Experimental Design Details
In this study, we will provide expert subjects, called evaluators, with information about applicants collected in Avery et al. (2023). They will be told, truthfully, that their decisions will help us decide to whom to offer the position.
Evaluators will be recruited to perform a freelance hiring activity. As this is a natural field experiment, they will not be told that they are in an experiment. Each evaluator will be randomized into one of two treatments: gender known or gender unknown. Each evaluator will be provided with information about the job and the recruitment process. Then, evaluators will be provided with a series of three pairs of applicants. Two of these pairs will be mixed gender, while one will have both applicants be male. For each pair, their job will be to choose who should be considered for the position. For each applicant, they will be provided with the following information: the applicant’s years of experience, their education (whether at least a university degree or not), where they learned coding, what coding languages they know, their answers to four interview questions, and 3 evaluations provided by other evaluators as a part of Avery et al. (2023). In addition to the above information, evaluators in the Gender-Known treatment will also be provided with the first name and last initial of the applicants. The ordering of the applicants on the screen will be determined randomly. The exact same pairs will be shown in the gender know and gender unknown treatments.
In a given pair, the evaluation scores of the applicants, referred to as the set of evaluations, may vary across evaluators. For example, in evaluation set 1, Applicant 1 could have scores of 10, 20, and 30, while Applicant 2 could have scores of 20, 80, and 100. In evaluation set 2, the scores could be different, such as Applicant 1: 80, 20, and 30, and Applicant 2: 70, 80, and 50. This design enables us to examine how evaluators rate the same applicant when the evaluation metrics, such as variance, differ. All evaluations shown will be real evaluations given to that applicant, we use the fact that applicants receive at least 3 evaluations, allowing us to vary the evaluation scores shown to each evaluator.
For each pair of applicants, evaluators will choose which they recommend to be hired. Then, they will be presented with the applicant they chose from all three pairs and asked, between those three, which they would recommend most. While this data will not be used in the primary analysis, it is to justify the presentation of the three pairs rather than one.
To select the pairs of applicants we use the following procedure:
• Starting with the sample of applicants from Avery et al (2023) we first drop individuals with non-typical Western sounding names, those with gender-neutral names, and those who have less than 3 evaluations.
• We also drop those applicants where the answers to the interview questions were unusually short in length or too long, relative to average.
• We then focus on the sample where the average of all evaluation scores put them into the top part of the distribution, as this is the sample from which the selected applicant is likely to come from.
• We then created two groups of pairs: exact match pairs, where the CVs of the two applicants within the pair are identical or very similar; and trade-off pairs, where the CVs of the two applicants within the pair are close in quality but differ on areas of relative strength (e.g., one applicant might have higher education, while the other would have more years of experience).
• For each type of pairs, we have one male-male set and the remainder are mixed-gender pairs.
• For each pair we create 3 sets of evaluation scores.
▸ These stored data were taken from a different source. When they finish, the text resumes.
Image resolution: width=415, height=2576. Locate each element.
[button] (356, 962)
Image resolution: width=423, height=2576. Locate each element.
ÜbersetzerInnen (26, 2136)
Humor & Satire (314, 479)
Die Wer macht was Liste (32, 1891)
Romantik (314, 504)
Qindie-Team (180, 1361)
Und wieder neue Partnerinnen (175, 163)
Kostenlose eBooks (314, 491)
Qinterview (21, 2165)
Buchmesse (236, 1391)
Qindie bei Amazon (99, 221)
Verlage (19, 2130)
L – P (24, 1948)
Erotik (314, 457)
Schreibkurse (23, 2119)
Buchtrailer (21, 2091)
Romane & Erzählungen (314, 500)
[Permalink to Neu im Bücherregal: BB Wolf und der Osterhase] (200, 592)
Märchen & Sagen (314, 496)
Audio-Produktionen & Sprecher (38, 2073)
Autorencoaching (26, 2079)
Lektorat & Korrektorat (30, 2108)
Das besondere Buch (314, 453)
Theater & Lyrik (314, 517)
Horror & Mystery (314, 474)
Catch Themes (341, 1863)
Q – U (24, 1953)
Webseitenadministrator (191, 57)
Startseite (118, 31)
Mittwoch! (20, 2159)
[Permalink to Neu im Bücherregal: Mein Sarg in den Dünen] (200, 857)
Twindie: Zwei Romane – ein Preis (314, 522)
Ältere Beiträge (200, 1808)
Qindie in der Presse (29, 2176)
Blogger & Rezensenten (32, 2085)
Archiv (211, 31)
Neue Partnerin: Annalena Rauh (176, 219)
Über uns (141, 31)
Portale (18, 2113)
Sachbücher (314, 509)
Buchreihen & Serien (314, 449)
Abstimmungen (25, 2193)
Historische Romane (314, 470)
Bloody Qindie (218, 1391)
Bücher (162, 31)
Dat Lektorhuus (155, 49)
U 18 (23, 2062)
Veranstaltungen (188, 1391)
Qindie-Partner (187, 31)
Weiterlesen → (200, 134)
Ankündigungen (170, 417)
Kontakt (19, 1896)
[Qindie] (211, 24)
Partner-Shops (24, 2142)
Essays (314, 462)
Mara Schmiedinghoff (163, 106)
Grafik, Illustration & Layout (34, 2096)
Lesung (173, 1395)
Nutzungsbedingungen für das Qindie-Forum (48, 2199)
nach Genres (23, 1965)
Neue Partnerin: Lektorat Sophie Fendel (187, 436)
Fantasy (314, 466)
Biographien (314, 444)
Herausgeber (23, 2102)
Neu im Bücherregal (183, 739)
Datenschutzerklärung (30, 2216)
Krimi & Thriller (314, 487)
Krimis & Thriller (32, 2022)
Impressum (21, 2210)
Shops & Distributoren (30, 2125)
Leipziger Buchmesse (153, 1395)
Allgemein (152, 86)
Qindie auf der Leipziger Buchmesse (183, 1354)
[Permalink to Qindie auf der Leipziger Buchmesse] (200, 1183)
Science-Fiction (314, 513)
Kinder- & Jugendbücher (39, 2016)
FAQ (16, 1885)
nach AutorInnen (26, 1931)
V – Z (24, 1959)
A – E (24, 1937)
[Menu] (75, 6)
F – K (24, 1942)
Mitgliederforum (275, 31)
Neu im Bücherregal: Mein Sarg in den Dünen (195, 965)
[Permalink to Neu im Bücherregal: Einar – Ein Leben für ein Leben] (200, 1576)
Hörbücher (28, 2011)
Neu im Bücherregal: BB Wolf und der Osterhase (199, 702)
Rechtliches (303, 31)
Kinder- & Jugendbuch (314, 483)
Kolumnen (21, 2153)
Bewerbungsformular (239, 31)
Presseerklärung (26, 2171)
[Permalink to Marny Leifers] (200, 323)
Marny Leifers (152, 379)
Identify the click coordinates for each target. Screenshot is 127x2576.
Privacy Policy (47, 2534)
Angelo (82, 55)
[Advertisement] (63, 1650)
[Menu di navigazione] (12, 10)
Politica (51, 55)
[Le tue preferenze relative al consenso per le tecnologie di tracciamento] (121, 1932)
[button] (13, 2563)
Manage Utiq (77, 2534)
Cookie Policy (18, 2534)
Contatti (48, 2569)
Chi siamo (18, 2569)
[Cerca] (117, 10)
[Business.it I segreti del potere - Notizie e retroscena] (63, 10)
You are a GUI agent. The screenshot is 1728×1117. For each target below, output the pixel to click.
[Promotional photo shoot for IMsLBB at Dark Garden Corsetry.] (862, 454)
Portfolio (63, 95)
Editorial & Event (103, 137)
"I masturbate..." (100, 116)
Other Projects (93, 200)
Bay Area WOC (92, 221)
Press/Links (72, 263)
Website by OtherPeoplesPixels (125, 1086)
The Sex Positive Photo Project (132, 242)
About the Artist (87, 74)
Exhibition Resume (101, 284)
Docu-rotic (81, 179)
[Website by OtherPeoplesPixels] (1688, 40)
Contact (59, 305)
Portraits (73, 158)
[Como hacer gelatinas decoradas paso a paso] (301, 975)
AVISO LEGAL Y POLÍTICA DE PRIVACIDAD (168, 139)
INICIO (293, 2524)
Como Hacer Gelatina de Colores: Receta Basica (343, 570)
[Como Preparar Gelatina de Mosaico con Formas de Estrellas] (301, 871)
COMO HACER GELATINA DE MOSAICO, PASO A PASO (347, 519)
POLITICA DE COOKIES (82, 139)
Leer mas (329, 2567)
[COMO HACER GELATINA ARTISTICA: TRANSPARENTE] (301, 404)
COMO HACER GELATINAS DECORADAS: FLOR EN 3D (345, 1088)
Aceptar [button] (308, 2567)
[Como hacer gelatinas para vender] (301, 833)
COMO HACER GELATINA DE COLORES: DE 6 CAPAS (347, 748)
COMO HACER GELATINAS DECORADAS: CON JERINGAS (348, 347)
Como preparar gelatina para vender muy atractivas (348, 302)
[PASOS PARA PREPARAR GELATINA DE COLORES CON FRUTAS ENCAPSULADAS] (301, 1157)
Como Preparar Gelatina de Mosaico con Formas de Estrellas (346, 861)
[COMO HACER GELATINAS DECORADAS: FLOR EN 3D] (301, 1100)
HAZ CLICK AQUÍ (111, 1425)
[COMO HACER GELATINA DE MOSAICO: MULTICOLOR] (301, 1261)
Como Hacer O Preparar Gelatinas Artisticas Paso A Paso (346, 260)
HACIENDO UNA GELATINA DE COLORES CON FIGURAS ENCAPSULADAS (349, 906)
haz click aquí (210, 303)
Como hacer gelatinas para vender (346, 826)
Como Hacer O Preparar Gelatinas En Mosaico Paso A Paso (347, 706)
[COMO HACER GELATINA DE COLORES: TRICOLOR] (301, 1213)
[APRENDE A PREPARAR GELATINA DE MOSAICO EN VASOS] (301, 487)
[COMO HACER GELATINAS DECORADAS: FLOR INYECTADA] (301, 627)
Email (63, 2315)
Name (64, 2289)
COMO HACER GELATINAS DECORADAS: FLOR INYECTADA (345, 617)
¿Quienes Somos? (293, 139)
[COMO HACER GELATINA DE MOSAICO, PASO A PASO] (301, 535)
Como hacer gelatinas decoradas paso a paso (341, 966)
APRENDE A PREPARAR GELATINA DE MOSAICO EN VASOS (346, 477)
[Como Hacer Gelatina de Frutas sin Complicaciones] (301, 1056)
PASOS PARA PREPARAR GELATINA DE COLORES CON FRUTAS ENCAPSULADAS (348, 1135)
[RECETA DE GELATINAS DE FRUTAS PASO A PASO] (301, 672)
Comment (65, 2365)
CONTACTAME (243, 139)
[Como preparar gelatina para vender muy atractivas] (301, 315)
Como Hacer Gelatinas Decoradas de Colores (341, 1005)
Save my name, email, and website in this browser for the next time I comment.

We aimed to select sets of scores that have a low mean difference between pairs but also where there is variation in the variance, where possible. We also aimed to generate a low correlation between variance and mean.
• In total we selected 10 pairs and 3 evaluation sets per pair.
In order to not disadvantage the subjects who were not chosen to be in the pairs, we will use a system similar to that of Kessler et al. (2019) to use the decisions made by our evaluators over the sample pairs to identify the applicants in the full sample that would be chosen by the evaluators. We will then invite applicants who are predicted to be selected to be invited for further interview and from there to be hired.
Our sample will be taken from Mturk, Prolific and, if viable, UpWork.We plan collect 45% of our sample from Mturk, 45% from Prolific and 10% from Upwork although the latter depends on our ability to recruit viable evaluators.
References
Kessler, Judd B., Corinne Low, and Colin D. Sullivan. "Incentivized resume rating: Eliciting employer preferences without deception." American Economic Review 109, no. 11 (2019): 3713-3744.